Demanda histórica: Gobierno y agentes fronterizos en la mira judicial

En Minnesota, la justicia local ha abierto una investigación que podría llevar a cargos penales contra agentes federales, incluyendo al jefe de la Patrulla Fronteriza, Greg Bovino. La fiscal del condado de Hennepin, Mary Moriarty, reveló en una conferencia de prensa que su oficina analiza 17 casos vinculados a operativos realizados en la zona metropolitana de Minneapolis-St. Paul, donde se registraron presuntas violaciones a los derechos de manifestantes y civiles.

Uno de los incidentes más graves ocurrió el 21 de enero, cuando Bovino habría lanzado una lata de gas lacrimógeno contra un grupo de manifestantes. Otro caso, registrado el 7 de enero, involucra a agentes federales que realizaron un arresto frente a una escuela secundaria, utilizando irritantes químicos en un área donde había estudiantes y personal educativo. Moriarty no dudó en calificar estas acciones como parte de la *Operación Metro Surge*, una estrategia que, según ella, dejó un “daño incalculable” en la comunidad.

“Que no quede duda: no tememos a una batalla legal y estamos comprometidos a hacer justicia”, advirtió la fiscal. Su postura choca frontalmente con la del Departamento de Seguridad Nacional, que en un comunicado emitido la noche del lunes defendió la inmunidad de los agentes federales cuando actúan en el ejercicio de sus funciones. “Lo que estos estados intentan hacer es ilegal y lo saben”, señaló el texto, argumentando que las leyes estatales no pueden aplicarse a funcionarios que operan bajo autoridad federal.

El organismo también cuestionó las acciones de las autoridades locales, sugiriendo que sus decisiones han puesto en riesgo la seguridad de los agentes. Hasta el momento, no se ha obtenido respuesta a los intentos de contacto con Bovino, quien se convirtió en una figura clave durante las políticas migratorias del gobierno anterior. Bajo su liderazgo, los operativos en la región adoptaron un enfoque particularmente enérgico, con detenciones masivas de personas que documentaban los arrestos o protestaban contra las acciones de las autoridades.

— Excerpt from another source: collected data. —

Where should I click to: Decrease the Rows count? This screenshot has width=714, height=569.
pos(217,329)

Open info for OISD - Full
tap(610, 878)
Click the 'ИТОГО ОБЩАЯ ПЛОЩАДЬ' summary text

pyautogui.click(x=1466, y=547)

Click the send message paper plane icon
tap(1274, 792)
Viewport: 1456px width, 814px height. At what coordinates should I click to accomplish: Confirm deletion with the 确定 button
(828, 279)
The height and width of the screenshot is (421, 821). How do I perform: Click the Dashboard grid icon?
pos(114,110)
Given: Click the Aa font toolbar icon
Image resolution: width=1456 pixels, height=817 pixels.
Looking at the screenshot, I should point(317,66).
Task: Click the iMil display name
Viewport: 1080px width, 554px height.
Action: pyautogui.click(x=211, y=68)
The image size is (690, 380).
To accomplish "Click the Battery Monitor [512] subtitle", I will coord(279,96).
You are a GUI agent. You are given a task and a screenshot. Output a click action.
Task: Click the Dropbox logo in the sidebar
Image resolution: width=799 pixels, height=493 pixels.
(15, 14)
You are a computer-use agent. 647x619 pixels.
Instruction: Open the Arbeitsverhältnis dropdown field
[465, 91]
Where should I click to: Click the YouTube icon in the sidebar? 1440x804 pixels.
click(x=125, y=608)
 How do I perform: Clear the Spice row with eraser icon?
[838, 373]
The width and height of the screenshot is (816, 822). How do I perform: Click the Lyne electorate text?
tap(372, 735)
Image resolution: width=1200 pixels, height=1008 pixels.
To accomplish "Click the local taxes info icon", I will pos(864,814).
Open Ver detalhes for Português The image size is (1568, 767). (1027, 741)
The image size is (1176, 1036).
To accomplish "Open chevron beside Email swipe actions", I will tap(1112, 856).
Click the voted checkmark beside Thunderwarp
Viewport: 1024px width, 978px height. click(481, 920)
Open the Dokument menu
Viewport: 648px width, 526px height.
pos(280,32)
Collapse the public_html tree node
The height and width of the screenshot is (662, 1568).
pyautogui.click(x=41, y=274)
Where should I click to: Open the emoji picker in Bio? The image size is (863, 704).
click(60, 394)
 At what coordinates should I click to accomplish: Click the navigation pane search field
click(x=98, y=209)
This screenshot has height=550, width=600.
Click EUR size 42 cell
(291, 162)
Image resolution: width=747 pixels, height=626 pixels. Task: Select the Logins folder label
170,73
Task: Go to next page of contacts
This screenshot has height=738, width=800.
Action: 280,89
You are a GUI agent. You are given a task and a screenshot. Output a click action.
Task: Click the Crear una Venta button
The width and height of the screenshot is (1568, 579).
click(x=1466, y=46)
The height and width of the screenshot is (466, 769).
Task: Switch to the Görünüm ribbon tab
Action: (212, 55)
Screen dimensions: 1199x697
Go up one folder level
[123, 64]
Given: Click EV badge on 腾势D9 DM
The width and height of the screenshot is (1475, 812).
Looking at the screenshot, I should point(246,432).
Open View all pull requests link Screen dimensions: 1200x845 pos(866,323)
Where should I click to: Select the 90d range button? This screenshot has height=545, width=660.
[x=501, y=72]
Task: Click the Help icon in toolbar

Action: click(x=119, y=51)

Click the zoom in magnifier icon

Entre los casos bajo revisión, destacan episodios en los que agentes habrían empleado fuerza excesiva, como el uso injustificado de armas químicas, el derribo violento de personas al suelo e incluso daños a vehículos particulares. Estos hechos podrían configurar delitos como agresión o destrucción de propiedad, según explicaron fuentes cercanas a la investigación.

La tensión entre las autoridades estatales y federales refleja un conflicto más amplio sobre los límites de la jurisdicción local frente a las operaciones migratorias. Mientras la fiscalía de Hennepin insiste en que no permitirá impunidad, el gobierno federal mantiene su postura de que los agentes están protegidos por la ley. Lo que está en juego, más allá de los cargos individuales, es el equilibrio entre la aplicación de la ley y el respeto a los derechos civiles en un contexto de creciente polarización.